>> start DATA SUPPLIED

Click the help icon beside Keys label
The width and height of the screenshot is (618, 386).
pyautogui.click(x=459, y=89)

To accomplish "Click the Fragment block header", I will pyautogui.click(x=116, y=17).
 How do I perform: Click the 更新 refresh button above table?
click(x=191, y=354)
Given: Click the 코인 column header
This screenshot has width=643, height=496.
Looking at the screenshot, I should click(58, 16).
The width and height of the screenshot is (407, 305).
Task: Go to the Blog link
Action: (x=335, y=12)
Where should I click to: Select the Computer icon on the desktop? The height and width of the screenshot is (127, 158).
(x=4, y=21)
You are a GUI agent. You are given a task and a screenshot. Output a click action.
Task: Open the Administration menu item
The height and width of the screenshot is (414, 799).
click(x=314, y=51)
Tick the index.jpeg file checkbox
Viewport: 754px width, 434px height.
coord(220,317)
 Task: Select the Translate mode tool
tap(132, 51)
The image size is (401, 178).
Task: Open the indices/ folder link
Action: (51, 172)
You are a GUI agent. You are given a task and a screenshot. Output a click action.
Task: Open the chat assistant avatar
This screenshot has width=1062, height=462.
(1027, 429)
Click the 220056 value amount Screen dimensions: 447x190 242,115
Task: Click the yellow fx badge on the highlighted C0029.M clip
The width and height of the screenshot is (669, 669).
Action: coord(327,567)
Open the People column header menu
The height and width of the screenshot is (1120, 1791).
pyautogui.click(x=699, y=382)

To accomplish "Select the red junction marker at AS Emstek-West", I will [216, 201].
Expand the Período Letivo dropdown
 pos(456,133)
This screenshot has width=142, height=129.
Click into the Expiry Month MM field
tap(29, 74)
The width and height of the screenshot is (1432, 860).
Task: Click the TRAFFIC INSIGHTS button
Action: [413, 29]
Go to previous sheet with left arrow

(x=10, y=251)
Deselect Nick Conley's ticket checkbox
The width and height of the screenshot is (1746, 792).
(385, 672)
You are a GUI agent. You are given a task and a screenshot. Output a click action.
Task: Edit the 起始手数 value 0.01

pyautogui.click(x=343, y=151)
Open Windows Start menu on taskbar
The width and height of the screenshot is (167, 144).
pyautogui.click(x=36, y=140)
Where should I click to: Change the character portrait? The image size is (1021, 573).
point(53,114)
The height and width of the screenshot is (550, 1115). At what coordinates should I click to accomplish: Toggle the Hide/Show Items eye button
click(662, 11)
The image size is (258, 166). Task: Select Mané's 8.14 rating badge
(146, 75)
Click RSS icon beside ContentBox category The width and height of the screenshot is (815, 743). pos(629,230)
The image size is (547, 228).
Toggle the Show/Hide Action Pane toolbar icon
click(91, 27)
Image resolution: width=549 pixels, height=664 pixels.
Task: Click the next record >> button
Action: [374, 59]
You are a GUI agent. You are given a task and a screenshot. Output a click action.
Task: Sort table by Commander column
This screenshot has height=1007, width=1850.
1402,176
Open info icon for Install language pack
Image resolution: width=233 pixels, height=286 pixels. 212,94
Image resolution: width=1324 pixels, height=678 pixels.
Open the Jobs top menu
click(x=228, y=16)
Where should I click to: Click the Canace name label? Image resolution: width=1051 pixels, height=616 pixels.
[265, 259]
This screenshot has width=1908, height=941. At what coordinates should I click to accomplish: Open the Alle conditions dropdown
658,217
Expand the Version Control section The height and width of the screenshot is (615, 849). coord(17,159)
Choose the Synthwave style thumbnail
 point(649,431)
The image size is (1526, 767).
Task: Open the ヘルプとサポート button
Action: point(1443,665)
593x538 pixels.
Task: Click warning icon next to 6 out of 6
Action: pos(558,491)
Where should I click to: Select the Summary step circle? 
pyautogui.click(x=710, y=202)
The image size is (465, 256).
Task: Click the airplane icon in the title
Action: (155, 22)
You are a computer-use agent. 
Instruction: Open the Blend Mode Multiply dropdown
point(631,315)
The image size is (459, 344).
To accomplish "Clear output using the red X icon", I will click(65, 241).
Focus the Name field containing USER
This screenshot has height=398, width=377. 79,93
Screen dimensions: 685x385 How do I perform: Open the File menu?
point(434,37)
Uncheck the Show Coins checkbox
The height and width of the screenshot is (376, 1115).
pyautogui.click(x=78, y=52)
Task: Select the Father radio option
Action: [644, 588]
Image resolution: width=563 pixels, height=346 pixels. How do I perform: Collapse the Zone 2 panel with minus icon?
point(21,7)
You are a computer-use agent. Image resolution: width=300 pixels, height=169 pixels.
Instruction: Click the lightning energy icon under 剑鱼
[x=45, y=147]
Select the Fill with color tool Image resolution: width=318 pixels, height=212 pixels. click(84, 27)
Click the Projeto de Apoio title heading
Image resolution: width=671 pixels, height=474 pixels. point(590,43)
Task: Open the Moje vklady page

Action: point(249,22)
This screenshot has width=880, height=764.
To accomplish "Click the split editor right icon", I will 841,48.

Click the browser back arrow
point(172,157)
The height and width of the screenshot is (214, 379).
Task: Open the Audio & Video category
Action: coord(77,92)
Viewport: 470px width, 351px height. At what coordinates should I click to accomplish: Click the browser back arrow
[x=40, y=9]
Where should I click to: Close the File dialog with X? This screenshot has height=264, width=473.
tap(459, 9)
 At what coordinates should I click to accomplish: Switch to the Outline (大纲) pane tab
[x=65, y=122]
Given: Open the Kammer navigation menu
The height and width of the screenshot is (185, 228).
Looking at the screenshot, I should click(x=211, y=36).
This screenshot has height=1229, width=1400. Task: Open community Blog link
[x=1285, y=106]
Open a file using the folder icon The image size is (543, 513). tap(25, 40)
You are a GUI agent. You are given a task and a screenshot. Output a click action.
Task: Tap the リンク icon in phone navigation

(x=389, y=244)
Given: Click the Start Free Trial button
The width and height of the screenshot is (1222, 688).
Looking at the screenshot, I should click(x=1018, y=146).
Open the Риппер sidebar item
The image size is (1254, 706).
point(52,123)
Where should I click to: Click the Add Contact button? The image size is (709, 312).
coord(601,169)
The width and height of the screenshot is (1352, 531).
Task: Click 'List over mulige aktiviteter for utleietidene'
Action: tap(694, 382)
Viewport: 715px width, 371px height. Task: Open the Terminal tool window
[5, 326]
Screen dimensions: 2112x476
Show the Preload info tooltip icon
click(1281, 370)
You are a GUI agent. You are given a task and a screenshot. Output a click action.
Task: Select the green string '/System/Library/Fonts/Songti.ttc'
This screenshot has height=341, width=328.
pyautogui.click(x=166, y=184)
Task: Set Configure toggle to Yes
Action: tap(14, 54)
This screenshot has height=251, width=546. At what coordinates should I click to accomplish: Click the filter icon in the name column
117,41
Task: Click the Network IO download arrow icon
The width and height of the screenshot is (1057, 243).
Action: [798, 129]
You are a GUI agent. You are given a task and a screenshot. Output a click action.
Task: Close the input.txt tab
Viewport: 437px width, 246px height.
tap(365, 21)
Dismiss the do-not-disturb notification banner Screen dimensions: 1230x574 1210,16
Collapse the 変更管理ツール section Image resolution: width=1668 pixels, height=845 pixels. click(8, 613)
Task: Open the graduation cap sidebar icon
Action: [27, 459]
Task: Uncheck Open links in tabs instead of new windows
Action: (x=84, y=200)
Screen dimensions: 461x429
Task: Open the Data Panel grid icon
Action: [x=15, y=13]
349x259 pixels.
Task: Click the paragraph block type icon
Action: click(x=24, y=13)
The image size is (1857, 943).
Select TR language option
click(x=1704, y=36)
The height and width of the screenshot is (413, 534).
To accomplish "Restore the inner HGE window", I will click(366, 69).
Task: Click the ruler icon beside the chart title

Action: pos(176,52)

>> end DATA SUPPLIED

# [YOUR OBJECTIVE]
Copy the lines above word for word.

# [TASK RESULT]
Click the help icon beside Keys label
The width and height of the screenshot is (618, 386).
pyautogui.click(x=459, y=89)

To accomplish "Click the Fragment block header", I will pyautogui.click(x=116, y=17).
 How do I perform: Click the 更新 refresh button above table?
click(x=191, y=354)
Given: Click the 코인 column header
This screenshot has width=643, height=496.
Looking at the screenshot, I should click(58, 16).
The width and height of the screenshot is (407, 305).
Task: Go to the Blog link
Action: (x=335, y=12)
Where should I click to: Select the Computer icon on the desktop? The height and width of the screenshot is (127, 158).
(x=4, y=21)
You are a GUI agent. You are given a task and a screenshot. Output a click action.
Task: Open the Administration menu item
The height and width of the screenshot is (414, 799).
click(x=314, y=51)
Tick the index.jpeg file checkbox
Viewport: 754px width, 434px height.
coord(220,317)
 Task: Select the Translate mode tool
tap(132, 51)
The image size is (401, 178).
Task: Open the indices/ folder link
Action: (51, 172)
You are a GUI agent. You are given a task and a screenshot. Output a click action.
Task: Open the chat assistant avatar
This screenshot has width=1062, height=462.
(1027, 429)
Click the 220056 value amount Screen dimensions: 447x190 242,115
Task: Click the yellow fx badge on the highlighted C0029.M clip
The width and height of the screenshot is (669, 669).
Action: coord(327,567)
Open the People column header menu
The height and width of the screenshot is (1120, 1791).
pyautogui.click(x=699, y=382)

To accomplish "Select the red junction marker at AS Emstek-West", I will [216, 201].
Expand the Período Letivo dropdown
 pos(456,133)
This screenshot has width=142, height=129.
Click into the Expiry Month MM field
tap(29, 74)
The width and height of the screenshot is (1432, 860).
Task: Click the TRAFFIC INSIGHTS button
Action: [413, 29]
Go to previous sheet with left arrow

(x=10, y=251)
Deselect Nick Conley's ticket checkbox
The width and height of the screenshot is (1746, 792).
(385, 672)
You are a GUI agent. You are given a task and a screenshot. Output a click action.
Task: Edit the 起始手数 value 0.01

pyautogui.click(x=343, y=151)
Open Windows Start menu on taskbar
The width and height of the screenshot is (167, 144).
pyautogui.click(x=36, y=140)
Where should I click to: Change the character portrait? The image size is (1021, 573).
point(53,114)
The height and width of the screenshot is (550, 1115). At what coordinates should I click to accomplish: Toggle the Hide/Show Items eye button
click(662, 11)
The image size is (258, 166). Task: Select Mané's 8.14 rating badge
(146, 75)
Click RSS icon beside ContentBox category The width and height of the screenshot is (815, 743). pos(629,230)
The image size is (547, 228).
Toggle the Show/Hide Action Pane toolbar icon
click(91, 27)
Image resolution: width=549 pixels, height=664 pixels.
Task: Click the next record >> button
Action: [374, 59]
You are a GUI agent. You are given a task and a screenshot. Output a click action.
Task: Sort table by Commander column
This screenshot has height=1007, width=1850.
1402,176
Open info icon for Install language pack
Image resolution: width=233 pixels, height=286 pixels. 212,94
Image resolution: width=1324 pixels, height=678 pixels.
Open the Jobs top menu
click(x=228, y=16)
Where should I click to: Click the Canace name label? Image resolution: width=1051 pixels, height=616 pixels.
[265, 259]
This screenshot has width=1908, height=941. At what coordinates should I click to accomplish: Open the Alle conditions dropdown
658,217
Expand the Version Control section The height and width of the screenshot is (615, 849). coord(17,159)
Choose the Synthwave style thumbnail
 point(649,431)
The image size is (1526, 767).
Task: Open the ヘルプとサポート button
Action: point(1443,665)
593x538 pixels.
Task: Click warning icon next to 6 out of 6
Action: pos(558,491)
Where should I click to: Select the Summary step circle? 
pyautogui.click(x=710, y=202)
The image size is (465, 256).
Task: Click the airplane icon in the title
Action: (155, 22)
You are a computer-use agent. 
Instruction: Open the Blend Mode Multiply dropdown
point(631,315)
The image size is (459, 344).
To accomplish "Clear output using the red X icon", I will click(65, 241).
Focus the Name field containing USER
This screenshot has height=398, width=377. 79,93
Screen dimensions: 685x385 How do I perform: Open the File menu?
point(434,37)
Uncheck the Show Coins checkbox
The height and width of the screenshot is (376, 1115).
pyautogui.click(x=78, y=52)
Task: Select the Father radio option
Action: [644, 588]
Image resolution: width=563 pixels, height=346 pixels. How do I perform: Collapse the Zone 2 panel with minus icon?
point(21,7)
You are a computer-use agent. Image resolution: width=300 pixels, height=169 pixels.
Instruction: Click the lightning energy icon under 剑鱼
[x=45, y=147]
Select the Fill with color tool Image resolution: width=318 pixels, height=212 pixels. click(84, 27)
Click the Projeto de Apoio title heading
Image resolution: width=671 pixels, height=474 pixels. point(590,43)
Task: Open the Moje vklady page

Action: point(249,22)
This screenshot has width=880, height=764.
To accomplish "Click the split editor right icon", I will 841,48.

Click the browser back arrow
point(172,157)
The height and width of the screenshot is (214, 379).
Task: Open the Audio & Video category
Action: coord(77,92)
Viewport: 470px width, 351px height. At what coordinates should I click to accomplish: Click the browser back arrow
[x=40, y=9]
Where should I click to: Close the File dialog with X? This screenshot has height=264, width=473.
tap(459, 9)
 At what coordinates should I click to accomplish: Switch to the Outline (大纲) pane tab
[x=65, y=122]
Given: Open the Kammer navigation menu
The height and width of the screenshot is (185, 228).
Looking at the screenshot, I should click(x=211, y=36).
This screenshot has height=1229, width=1400. Task: Open community Blog link
[x=1285, y=106]
Open a file using the folder icon The image size is (543, 513). tap(25, 40)
You are a GUI agent. You are given a task and a screenshot. Output a click action.
Task: Tap the リンク icon in phone navigation

(x=389, y=244)
Given: Click the Start Free Trial button
The width and height of the screenshot is (1222, 688).
Looking at the screenshot, I should click(x=1018, y=146).
Open the Риппер sidebar item
The image size is (1254, 706).
point(52,123)
Where should I click to: Click the Add Contact button? The image size is (709, 312).
coord(601,169)
The width and height of the screenshot is (1352, 531).
Task: Click 'List over mulige aktiviteter for utleietidene'
Action: tap(694, 382)
Viewport: 715px width, 371px height. Task: Open the Terminal tool window
[5, 326]
Screen dimensions: 2112x476
Show the Preload info tooltip icon
click(1281, 370)
You are a GUI agent. You are given a task and a screenshot. Output a click action.
Task: Select the green string '/System/Library/Fonts/Songti.ttc'
This screenshot has height=341, width=328.
pyautogui.click(x=166, y=184)
Task: Set Configure toggle to Yes
Action: tap(14, 54)
This screenshot has height=251, width=546. At what coordinates should I click to accomplish: Click the filter icon in the name column
117,41
Task: Click the Network IO download arrow icon
The width and height of the screenshot is (1057, 243).
Action: [798, 129]
You are a GUI agent. You are given a task and a screenshot. Output a click action.
Task: Close the input.txt tab
Viewport: 437px width, 246px height.
tap(365, 21)
Dismiss the do-not-disturb notification banner Screen dimensions: 1230x574 1210,16
Collapse the 変更管理ツール section Image resolution: width=1668 pixels, height=845 pixels. click(8, 613)
Task: Open the graduation cap sidebar icon
Action: [27, 459]
Task: Uncheck Open links in tabs instead of new windows
Action: (x=84, y=200)
Screen dimensions: 461x429
Task: Open the Data Panel grid icon
Action: [x=15, y=13]
349x259 pixels.
Task: Click the paragraph block type icon
Action: click(x=24, y=13)
The image size is (1857, 943).
Select TR language option
click(x=1704, y=36)
The height and width of the screenshot is (413, 534).
To accomplish "Restore the inner HGE window", I will click(366, 69).
Task: Click the ruler icon beside the chart title

Action: pos(176,52)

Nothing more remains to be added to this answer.